A Phase 3 trial looking at the use of Kisqali (ribociclib) to treat premenopausal or perimenopausal women with hormone-receptor positive, human epidermal growth factor receptor-2 negative (HR+/HER2-) advanced or metastatic breast cancer was found to significantly boost progression-free survival (PFS).

The trial saw Kisqali being used in combination with tamoxifen or an aromatase inhibitor, plus AZ’s Zoladex. This combination treatment was compared against the same regimen, except with a placebo standing in for Kisqali.

The findings revealed that women taking Kisqali, in combination, demonstrated a median PFS of 23.8 months. This showed a favourable profile against placebo treatment that only managed PFS of 13.0 months.

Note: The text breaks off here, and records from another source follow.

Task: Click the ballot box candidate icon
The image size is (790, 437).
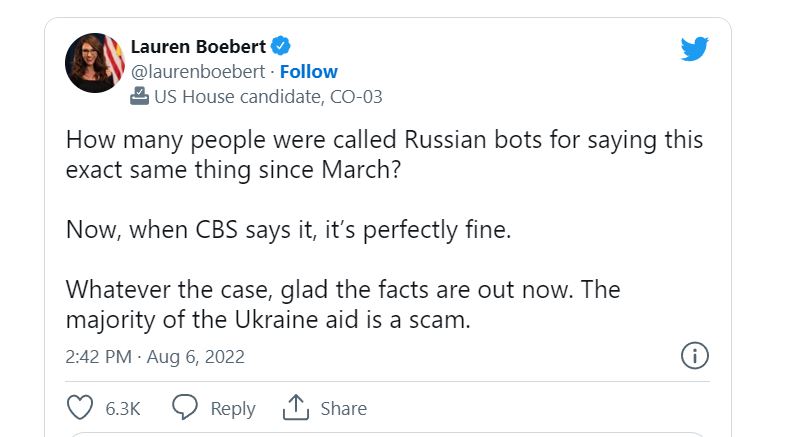Action: (140, 97)
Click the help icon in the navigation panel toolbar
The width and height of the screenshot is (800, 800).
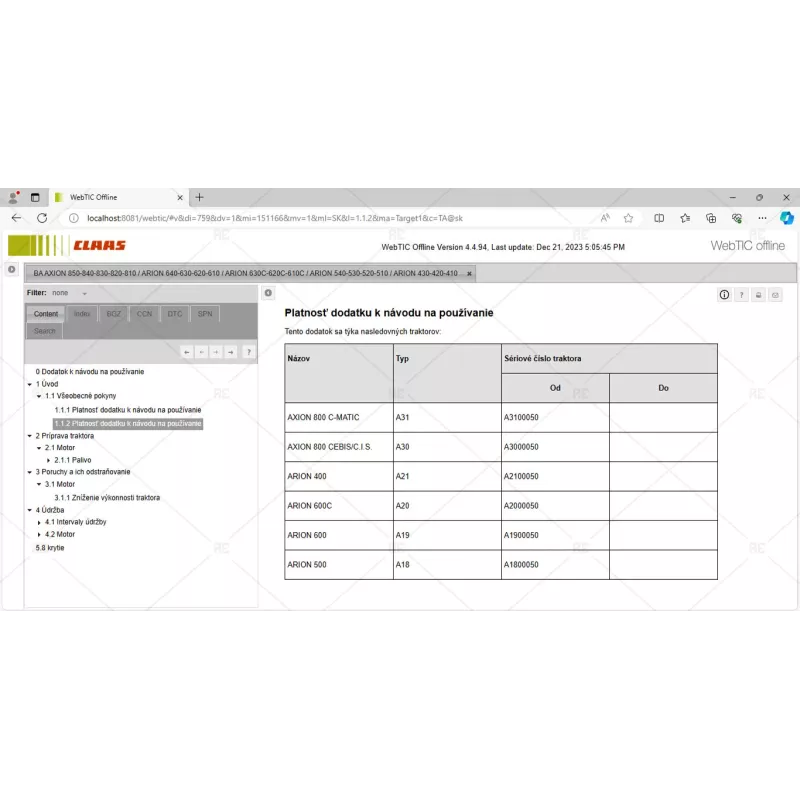coord(249,351)
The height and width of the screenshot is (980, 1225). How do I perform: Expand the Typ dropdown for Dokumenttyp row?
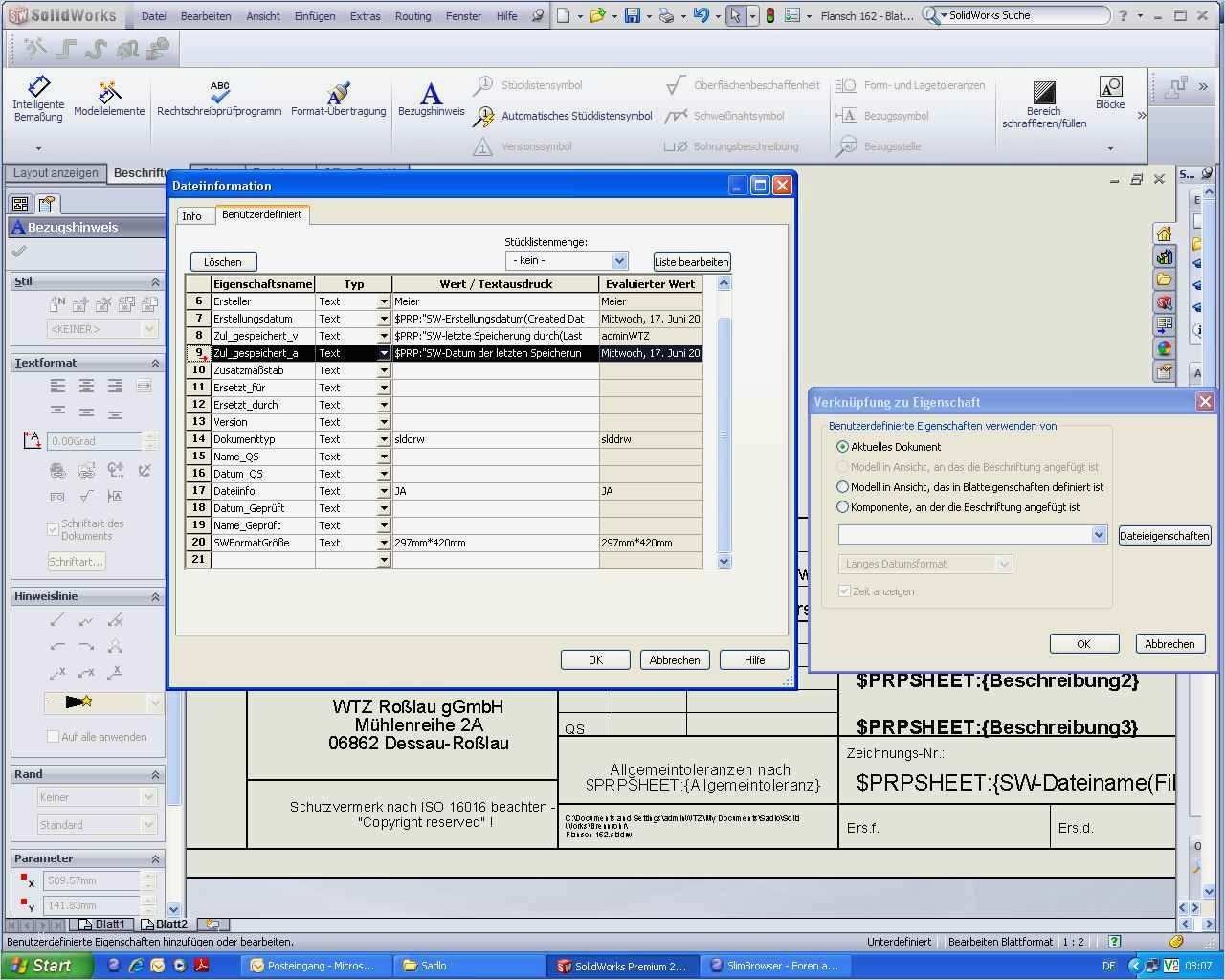[x=384, y=439]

Overall response rate was found to be 51% in the Kisqali arm against 36% in the placebo group. There was also a clinically meaningful reduction in pain score after 8 weeks of treatment.

“We are pleased to see Kisqali combination therapy provide strong efficacy and prolonged quality of life with pain reduction in younger women, and look forward to working with health authorities to bring a new treatment option to premenopausal or perimenopausal women,” said Samit Hirawat, Head of Novartis Oncology Global Drug Development.

The study did not reveal whether the treatment had an impact on overall survival. However, the strong reaction in PFS is enough for Novartis to start applying for marketing authorisation for this further indication.

Should it receive the nod on this count, it would greatly expand the number of patients eligible to receive treatment.

The trial included 670 women who ranged from 23 to 58 years in age, opening up treatment eligibility beyond the post-menopausal approval it achieved just last month in by NICE.

The approval for this indication came as the first approval that NICE had made through its new process, which sees the body make its recommendation within 90 days of marketing authorisation through the European Commission.